[Saved data entries]

******************************

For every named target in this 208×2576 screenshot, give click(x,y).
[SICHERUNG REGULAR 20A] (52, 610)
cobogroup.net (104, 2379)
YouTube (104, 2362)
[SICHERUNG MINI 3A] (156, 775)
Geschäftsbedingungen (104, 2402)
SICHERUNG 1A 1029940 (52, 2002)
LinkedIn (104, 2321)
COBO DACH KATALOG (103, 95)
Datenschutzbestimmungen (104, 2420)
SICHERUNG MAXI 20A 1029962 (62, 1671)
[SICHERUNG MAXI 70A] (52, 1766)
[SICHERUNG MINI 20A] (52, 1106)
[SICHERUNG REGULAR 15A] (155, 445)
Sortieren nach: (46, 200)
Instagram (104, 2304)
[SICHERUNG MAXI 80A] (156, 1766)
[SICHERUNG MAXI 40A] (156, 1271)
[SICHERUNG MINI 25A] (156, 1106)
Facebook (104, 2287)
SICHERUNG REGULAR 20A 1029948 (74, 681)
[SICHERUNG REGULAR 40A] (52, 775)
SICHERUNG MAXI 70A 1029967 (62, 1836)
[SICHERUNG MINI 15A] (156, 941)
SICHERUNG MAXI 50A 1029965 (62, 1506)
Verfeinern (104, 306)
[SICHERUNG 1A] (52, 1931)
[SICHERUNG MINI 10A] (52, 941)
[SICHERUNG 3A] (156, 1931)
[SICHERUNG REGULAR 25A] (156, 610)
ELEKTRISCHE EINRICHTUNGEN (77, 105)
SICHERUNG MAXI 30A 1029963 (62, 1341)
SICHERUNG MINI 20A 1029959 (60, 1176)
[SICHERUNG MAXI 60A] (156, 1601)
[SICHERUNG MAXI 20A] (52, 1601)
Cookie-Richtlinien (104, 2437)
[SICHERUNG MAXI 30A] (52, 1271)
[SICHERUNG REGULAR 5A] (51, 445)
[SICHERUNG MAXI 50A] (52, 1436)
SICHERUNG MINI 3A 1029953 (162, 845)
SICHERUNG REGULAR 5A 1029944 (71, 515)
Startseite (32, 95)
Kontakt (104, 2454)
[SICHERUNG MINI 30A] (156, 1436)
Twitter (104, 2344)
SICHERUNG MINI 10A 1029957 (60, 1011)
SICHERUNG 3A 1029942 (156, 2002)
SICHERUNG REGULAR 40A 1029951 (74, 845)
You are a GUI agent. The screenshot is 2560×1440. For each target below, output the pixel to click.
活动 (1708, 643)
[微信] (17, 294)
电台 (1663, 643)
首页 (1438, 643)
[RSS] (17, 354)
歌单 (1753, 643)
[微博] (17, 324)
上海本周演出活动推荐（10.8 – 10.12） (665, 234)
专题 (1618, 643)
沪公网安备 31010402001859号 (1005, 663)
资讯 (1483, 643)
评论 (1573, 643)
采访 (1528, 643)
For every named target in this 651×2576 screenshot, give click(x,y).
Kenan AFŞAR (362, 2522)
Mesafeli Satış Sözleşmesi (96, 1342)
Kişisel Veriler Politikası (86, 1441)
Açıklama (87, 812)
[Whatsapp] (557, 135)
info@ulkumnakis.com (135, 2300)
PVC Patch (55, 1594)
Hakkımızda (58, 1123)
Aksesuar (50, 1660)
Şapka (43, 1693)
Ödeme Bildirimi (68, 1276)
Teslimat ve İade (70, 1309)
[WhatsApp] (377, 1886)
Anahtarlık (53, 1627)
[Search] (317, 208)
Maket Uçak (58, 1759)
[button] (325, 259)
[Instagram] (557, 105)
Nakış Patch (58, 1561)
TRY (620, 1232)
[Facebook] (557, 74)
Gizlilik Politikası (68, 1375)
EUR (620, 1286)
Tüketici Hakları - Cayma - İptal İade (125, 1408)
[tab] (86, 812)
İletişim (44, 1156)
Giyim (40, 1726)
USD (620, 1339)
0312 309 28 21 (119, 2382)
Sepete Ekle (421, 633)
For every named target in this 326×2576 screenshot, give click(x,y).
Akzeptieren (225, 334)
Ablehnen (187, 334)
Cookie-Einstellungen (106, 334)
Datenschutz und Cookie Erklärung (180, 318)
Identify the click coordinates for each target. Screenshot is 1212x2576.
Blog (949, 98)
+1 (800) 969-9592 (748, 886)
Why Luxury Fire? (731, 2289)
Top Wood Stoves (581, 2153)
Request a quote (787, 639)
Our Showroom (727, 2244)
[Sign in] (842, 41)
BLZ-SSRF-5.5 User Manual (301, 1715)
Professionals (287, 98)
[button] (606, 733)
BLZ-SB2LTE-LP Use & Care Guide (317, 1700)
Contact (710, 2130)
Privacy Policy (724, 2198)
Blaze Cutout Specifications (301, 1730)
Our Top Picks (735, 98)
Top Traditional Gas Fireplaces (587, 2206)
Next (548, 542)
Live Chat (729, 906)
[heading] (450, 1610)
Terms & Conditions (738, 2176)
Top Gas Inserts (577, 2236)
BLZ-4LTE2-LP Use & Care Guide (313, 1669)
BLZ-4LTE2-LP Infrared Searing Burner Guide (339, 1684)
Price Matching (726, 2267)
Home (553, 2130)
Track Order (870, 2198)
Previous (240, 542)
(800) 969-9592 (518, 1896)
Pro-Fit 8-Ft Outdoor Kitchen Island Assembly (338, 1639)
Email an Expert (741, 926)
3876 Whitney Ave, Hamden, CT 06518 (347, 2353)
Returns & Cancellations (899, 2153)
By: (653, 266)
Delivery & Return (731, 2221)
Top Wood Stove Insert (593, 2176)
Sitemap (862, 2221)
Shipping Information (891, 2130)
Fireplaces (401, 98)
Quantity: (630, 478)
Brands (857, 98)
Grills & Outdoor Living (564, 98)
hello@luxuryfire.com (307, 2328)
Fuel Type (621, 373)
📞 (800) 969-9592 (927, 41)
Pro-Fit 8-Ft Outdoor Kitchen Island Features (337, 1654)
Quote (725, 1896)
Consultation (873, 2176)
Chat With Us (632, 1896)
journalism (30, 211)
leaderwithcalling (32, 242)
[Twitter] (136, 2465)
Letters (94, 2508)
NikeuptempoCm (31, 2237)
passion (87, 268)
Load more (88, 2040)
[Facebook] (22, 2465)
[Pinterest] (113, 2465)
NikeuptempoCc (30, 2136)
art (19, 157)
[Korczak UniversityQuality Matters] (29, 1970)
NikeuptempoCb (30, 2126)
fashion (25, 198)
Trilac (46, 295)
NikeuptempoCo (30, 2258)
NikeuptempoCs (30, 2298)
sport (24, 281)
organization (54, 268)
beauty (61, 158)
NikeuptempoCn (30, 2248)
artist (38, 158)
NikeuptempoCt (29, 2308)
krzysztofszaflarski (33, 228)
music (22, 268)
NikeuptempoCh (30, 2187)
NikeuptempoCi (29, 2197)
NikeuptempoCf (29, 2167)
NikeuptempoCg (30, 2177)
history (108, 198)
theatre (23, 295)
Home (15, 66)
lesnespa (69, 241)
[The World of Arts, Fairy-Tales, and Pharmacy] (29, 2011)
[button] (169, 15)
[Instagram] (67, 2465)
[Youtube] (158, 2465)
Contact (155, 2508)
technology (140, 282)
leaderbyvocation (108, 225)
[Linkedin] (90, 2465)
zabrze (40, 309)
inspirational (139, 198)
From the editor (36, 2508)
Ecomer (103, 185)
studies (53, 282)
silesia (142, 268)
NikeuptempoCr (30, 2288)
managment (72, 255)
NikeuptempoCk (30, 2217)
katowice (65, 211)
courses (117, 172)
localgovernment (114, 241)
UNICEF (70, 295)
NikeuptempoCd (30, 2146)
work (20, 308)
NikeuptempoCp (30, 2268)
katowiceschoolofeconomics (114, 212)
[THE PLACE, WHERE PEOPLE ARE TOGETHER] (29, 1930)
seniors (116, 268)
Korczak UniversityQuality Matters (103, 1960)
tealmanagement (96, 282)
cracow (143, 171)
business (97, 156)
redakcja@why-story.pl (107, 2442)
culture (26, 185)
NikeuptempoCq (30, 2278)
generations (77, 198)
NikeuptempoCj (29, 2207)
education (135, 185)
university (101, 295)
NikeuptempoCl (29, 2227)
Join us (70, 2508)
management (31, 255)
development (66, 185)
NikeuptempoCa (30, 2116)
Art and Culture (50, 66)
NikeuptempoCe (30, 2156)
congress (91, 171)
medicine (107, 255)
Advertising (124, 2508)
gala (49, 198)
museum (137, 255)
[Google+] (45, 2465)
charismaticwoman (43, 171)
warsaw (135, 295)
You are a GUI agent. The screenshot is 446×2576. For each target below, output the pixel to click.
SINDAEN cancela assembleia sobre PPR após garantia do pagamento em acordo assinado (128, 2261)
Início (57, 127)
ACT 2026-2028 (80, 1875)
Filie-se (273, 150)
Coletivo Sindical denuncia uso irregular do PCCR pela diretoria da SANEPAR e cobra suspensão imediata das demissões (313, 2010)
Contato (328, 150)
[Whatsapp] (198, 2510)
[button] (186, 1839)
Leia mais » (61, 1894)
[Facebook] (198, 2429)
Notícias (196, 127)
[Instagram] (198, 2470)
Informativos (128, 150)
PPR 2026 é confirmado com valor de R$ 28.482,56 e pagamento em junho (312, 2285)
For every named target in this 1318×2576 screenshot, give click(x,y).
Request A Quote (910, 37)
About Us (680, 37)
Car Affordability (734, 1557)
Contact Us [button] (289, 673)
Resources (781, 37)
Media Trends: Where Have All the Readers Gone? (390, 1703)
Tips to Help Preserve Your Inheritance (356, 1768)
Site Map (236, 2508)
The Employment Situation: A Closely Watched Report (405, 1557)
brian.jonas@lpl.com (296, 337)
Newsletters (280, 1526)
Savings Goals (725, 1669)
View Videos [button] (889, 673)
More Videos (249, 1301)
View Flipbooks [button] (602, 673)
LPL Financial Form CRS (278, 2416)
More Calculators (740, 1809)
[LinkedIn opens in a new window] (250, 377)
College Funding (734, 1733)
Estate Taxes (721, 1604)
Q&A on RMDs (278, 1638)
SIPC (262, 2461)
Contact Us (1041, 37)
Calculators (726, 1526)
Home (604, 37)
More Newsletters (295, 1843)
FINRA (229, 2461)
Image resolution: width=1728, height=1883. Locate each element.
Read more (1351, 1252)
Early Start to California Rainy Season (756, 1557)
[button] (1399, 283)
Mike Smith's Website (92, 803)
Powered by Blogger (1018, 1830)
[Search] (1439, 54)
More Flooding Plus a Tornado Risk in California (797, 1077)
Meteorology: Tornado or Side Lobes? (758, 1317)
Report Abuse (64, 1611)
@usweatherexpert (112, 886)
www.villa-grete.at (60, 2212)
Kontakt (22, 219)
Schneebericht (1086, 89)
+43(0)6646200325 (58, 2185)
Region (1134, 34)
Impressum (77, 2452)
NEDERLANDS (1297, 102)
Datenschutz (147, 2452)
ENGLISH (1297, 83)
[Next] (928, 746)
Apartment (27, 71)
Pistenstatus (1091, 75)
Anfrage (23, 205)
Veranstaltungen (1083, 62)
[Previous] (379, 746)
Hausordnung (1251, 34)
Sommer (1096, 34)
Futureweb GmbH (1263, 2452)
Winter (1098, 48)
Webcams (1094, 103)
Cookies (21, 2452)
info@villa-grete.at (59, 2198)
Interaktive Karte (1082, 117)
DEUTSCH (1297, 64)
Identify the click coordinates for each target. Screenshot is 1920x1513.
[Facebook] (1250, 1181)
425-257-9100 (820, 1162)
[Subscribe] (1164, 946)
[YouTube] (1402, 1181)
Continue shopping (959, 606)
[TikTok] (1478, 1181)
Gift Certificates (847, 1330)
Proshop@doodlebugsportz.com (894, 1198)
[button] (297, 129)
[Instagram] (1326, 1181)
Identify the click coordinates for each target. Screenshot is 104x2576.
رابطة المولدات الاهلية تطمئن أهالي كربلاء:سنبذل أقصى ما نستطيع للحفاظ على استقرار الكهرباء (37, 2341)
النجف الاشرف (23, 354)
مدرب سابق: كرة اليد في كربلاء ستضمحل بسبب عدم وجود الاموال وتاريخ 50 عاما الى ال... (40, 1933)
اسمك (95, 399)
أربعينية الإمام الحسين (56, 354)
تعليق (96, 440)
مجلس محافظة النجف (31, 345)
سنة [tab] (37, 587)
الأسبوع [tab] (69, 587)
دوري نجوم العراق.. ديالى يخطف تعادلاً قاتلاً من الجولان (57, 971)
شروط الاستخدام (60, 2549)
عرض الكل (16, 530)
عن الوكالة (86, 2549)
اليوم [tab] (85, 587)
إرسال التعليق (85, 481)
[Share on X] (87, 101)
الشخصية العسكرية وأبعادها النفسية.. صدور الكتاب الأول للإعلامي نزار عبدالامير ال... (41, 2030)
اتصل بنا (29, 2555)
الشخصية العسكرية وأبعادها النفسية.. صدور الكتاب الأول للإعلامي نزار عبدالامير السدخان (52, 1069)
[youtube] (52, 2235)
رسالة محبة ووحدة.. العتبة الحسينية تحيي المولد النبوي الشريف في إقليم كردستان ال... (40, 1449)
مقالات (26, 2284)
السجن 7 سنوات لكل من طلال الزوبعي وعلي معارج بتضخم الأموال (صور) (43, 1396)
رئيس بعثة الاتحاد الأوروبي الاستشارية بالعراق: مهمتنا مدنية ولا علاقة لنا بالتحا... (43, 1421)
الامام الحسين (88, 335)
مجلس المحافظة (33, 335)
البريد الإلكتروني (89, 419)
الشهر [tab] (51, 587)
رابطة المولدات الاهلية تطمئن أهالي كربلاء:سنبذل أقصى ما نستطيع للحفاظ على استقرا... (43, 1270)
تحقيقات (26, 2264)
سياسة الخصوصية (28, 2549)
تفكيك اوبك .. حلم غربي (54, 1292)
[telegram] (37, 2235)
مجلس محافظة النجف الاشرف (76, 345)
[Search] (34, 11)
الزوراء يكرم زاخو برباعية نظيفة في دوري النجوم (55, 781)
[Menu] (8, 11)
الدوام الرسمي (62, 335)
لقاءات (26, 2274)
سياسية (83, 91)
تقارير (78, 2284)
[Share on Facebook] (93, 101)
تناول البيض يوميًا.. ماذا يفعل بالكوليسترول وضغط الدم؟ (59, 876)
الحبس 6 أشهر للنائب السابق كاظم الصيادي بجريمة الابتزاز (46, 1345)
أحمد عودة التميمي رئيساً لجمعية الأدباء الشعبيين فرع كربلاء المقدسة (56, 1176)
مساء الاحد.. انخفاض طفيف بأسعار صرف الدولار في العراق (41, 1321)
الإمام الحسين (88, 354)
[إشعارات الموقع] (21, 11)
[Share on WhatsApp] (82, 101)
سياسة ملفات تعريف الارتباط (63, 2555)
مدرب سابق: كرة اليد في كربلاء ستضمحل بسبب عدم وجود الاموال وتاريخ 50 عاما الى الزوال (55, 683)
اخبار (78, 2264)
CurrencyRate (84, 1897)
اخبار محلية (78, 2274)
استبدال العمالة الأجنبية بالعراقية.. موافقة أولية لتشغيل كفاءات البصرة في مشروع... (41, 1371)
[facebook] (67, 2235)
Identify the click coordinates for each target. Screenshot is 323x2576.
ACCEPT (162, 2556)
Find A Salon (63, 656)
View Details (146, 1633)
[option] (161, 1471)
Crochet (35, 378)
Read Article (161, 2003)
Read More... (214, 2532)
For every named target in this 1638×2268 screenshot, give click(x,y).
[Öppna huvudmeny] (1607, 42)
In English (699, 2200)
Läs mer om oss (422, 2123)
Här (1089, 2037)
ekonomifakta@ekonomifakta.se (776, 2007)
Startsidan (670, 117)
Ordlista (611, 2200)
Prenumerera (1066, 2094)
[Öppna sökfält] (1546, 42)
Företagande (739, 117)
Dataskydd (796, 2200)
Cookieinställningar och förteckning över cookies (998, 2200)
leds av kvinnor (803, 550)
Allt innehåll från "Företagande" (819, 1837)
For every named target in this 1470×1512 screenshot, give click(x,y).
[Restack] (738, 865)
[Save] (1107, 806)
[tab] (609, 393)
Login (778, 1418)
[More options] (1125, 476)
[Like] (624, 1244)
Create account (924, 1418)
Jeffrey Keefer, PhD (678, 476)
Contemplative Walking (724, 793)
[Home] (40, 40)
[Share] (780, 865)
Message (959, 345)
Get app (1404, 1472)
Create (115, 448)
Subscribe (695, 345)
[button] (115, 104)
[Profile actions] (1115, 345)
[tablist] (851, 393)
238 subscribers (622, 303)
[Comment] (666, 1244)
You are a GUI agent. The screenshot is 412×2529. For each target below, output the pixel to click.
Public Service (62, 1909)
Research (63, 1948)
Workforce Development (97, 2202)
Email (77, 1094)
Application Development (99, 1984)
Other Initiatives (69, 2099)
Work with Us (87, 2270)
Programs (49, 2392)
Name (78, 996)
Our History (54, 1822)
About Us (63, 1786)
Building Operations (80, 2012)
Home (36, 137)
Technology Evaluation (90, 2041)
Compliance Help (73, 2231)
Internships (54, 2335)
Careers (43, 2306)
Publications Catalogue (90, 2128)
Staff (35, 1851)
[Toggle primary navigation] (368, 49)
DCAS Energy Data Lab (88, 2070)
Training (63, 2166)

******************************

• **Required action**:
Bring together all lines of the entries above in which the string "صدور" occurs.

• **Task response**:
الشخصية العسكرية وأبعادها النفسية.. صدور الكتاب الأول للإعلامي نزار عبدالامير ال... (41, 2030)
الشخصية العسكرية وأبعادها النفسية.. صدور الكتاب الأول للإعلامي نزار عبدالامير السدخان (52, 1069)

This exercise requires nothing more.